The ingenuity here is that this modulation is motivated by the same type of harmonic movement that underlies the initial key change that leads into the chorus. In both cases, we move upward by a major third, and the resulting chord becomes the dominant of the new key. But in the first example, that chord is the sixth degree of its scale, while in this one, it's the third. Because the key change is accomplished through the same device, however, we feel as if we're hearing the same thing. And so, when we modulate upwards into the verse, our impression is that we've been modulating upward all along.
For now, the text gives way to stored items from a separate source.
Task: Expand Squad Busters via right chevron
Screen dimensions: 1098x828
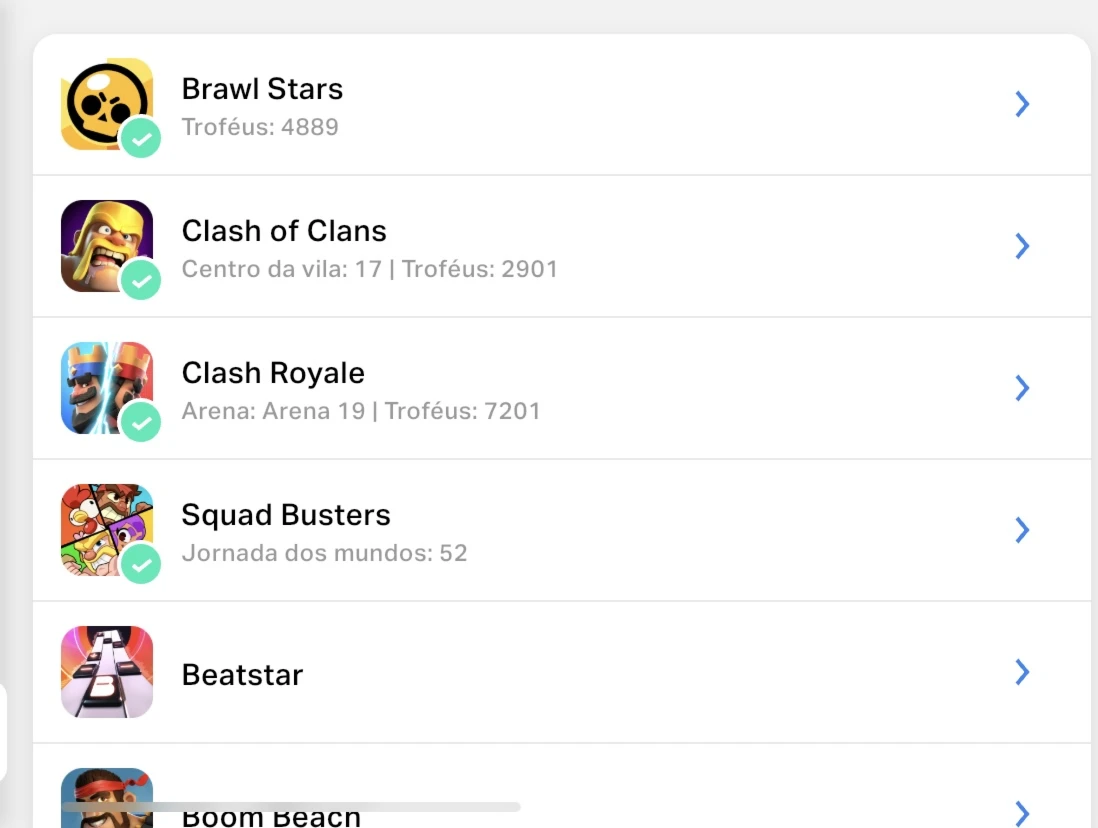Action: click(x=1022, y=530)
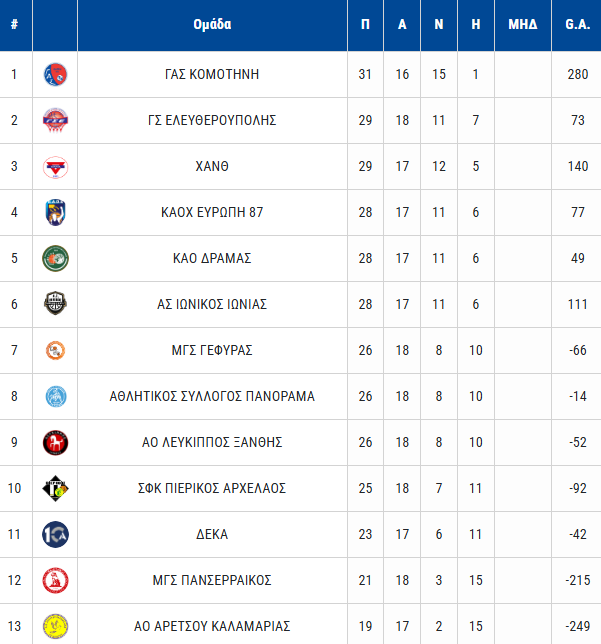Sort by the Ομάδα column header
Viewport: 601px width, 644px height.
[x=212, y=25]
In fact, the last modulation moved downward by a minor third (from F to D) but cunningly arranged to do so with upward harmonic motion. Such clever bastards! And because nearly every cell of chord sequences in the song is the simple, basic I-IV-V, nothing sounds complex.

For now, I'll spare you a run-through of Thin White Rope's "On the Floe" - I'll say only that it modulates downward over an entire octave, descending a whole tone each time, through a rather tricky maneuver that initially looks like a half-step upwards modulation.

10.13.2003

random neuron-firing generator: today's results

Has anyone else ever noticed that you can sing the lyrics to the Scooby-Doo theme song to the melody and chords of Mott the Hoople's "Momma's Little Jewel"? Rather changes the mood...
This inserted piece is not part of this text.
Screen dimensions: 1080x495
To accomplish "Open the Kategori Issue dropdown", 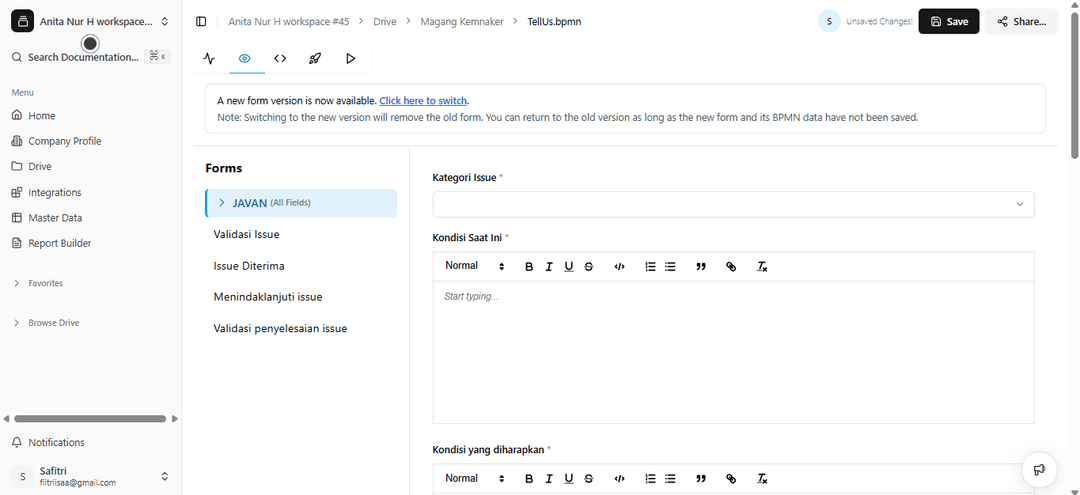I will (733, 204).
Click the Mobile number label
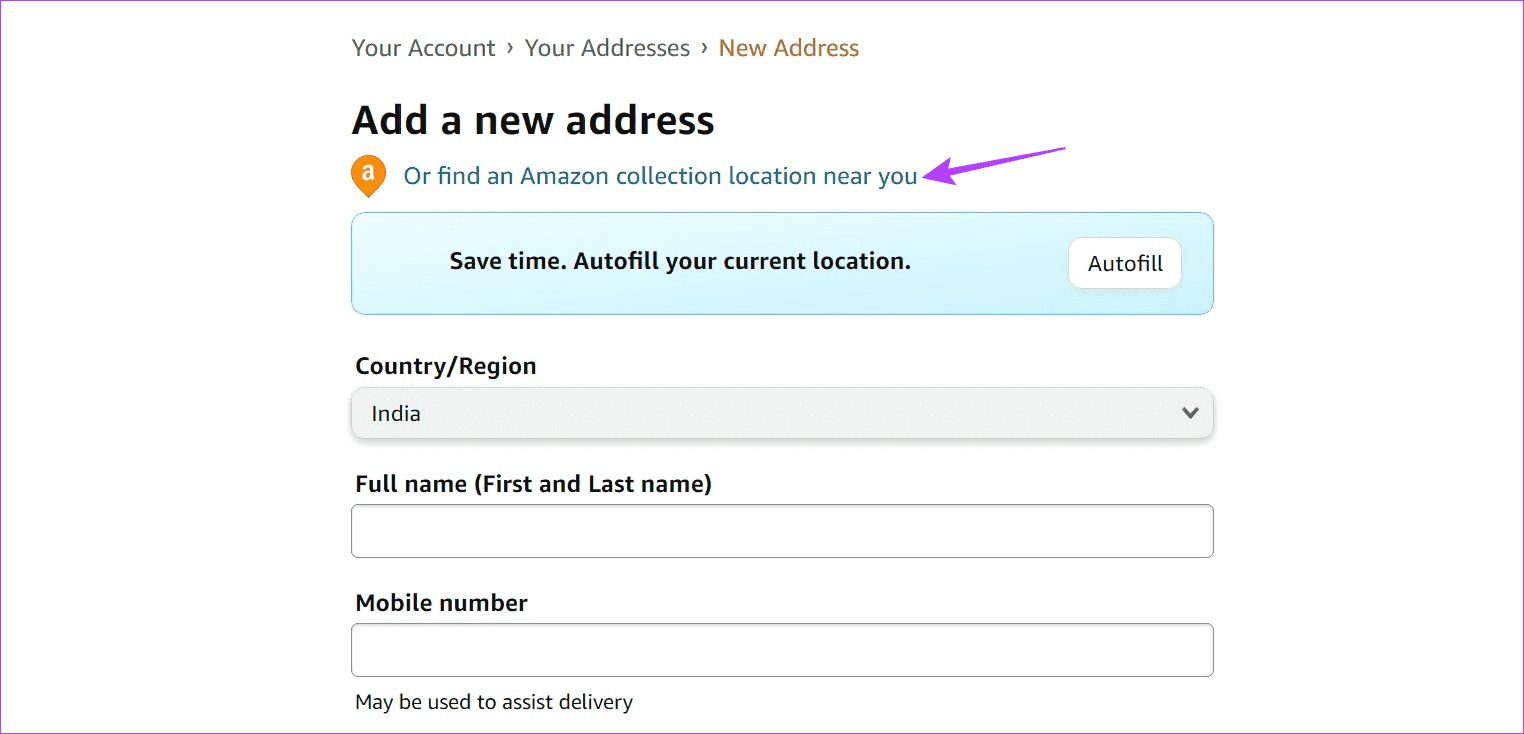1524x734 pixels. (x=441, y=603)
And is there a more blatant example of self-plagiarism in music than "Frosty the Snowman"? Its middle eight is almost exactly the same as the middle of "Rudolph the Red-Nosed Reindeer" - also written by Johnny Marks, one year earlier. Every time I hear "Frosty," I keep switching in midstream to "Rudolph."

Oh, the embarrassment..."Jeff, we're singing about a goddamned snowman, not a drunken reindeer!"

10.10.2003

plus ça change...

I see that Kobe Bryant's attorney has brought back the worst cliches from the bad old days when rape was a crime women committed upon innocent men, asking whether the plaintiff's injuries "were consistent with those of a woman who had sex with three men in three days."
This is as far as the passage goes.